Also, if you happen to have a way to convert the recipe from extract to all grain I'd prefer that!
 
here you go, they listed an all grain version:

7.5 lb pale malt
2 lb cane sugar (15 min)
1.5 lb Munich
0.25 lb carapils
0.5 lb crystal 80
3 oz chocolate
.45 oz Target 60 min (5 AAU)
0.25 oz Willamette 10 min (1.3 AAU)
0.25 oz Liberty 5 min (1.1 AAU)
Wyeast 1214 or WL500

Mash 150
Ferment 70*
:mug:
 
Awesome, thanks for finding this! Any thoughts on the what/when of the chocolate? Would a gourmet dark chocolate work? I was thinking about adding it near the end of the boil. They don't mean baker's chocolate do they?

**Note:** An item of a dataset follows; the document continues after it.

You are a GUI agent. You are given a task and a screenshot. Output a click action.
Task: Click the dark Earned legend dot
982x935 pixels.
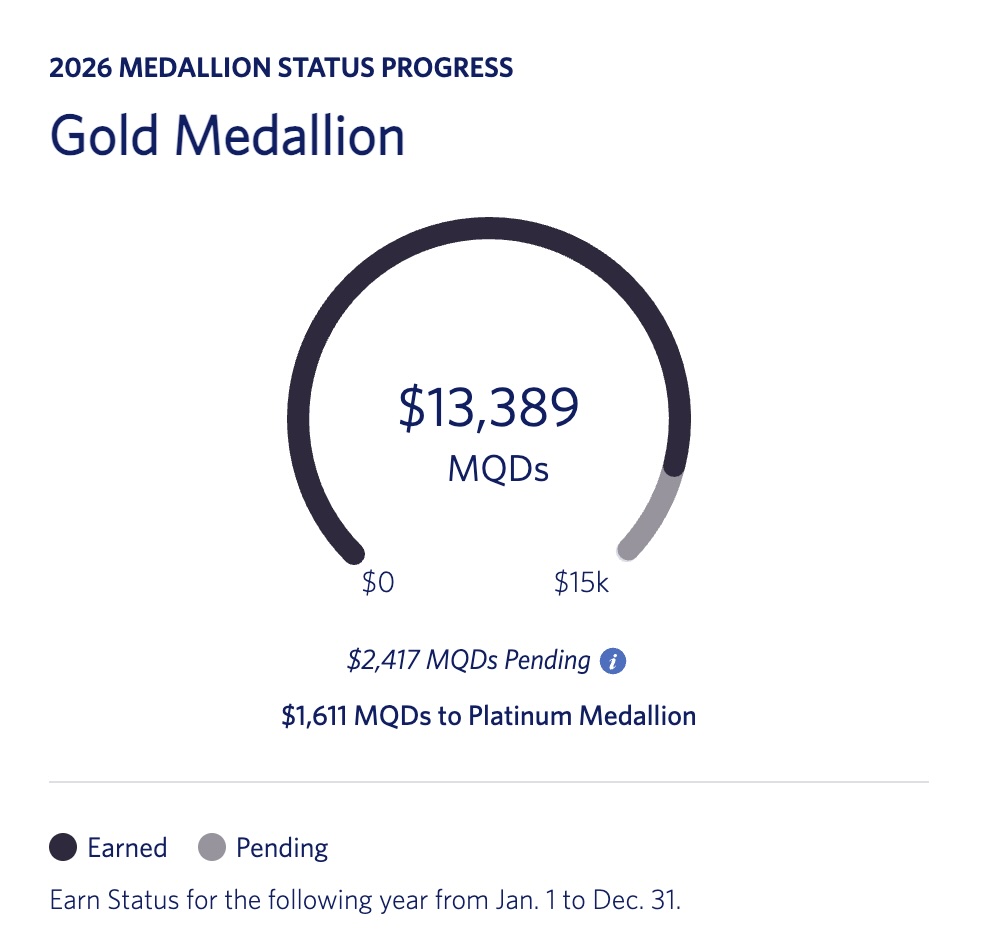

Since I'm new to homebrew, how would I know how long this needs to ferment? Just until the gravity reading remains constant?
 
That's chocolate malt. At that amount it's usually just for color.

For fermentation, yes the only way to know for sure is gravity readings. For this I probably wouldn't check a gravity until at least 2-3 wks. I'm not as familiar with that yeast as I tend to use 3787/WL530 as my go-to for these kinds of styles. The wyeast site does mention it may be slow to start. Some people intentionally underpitch with Belgian yeasts to increase the ester production but I don't like to do that. I think it's hard to control and you run the risk of causing other fermentation problems. If it were me I would make an appropriate starter (OG is listed as 1.065). Another common technique for Belgian beers where you want good attenuation is to pitch on the lower end of the temp range then let it slowly rise or slowly warm it as the fermentation goes on. So for this I might use the WL500 reported range, start it around 65* and slow rise to 72* at the end.
 
Well, that makes more sense that its a chocolate malt rather than actual chocolate, i feel kinda silly for asking now. Some other questions that may make me feel silly later:

I assume this would be for a 5 gallon batch?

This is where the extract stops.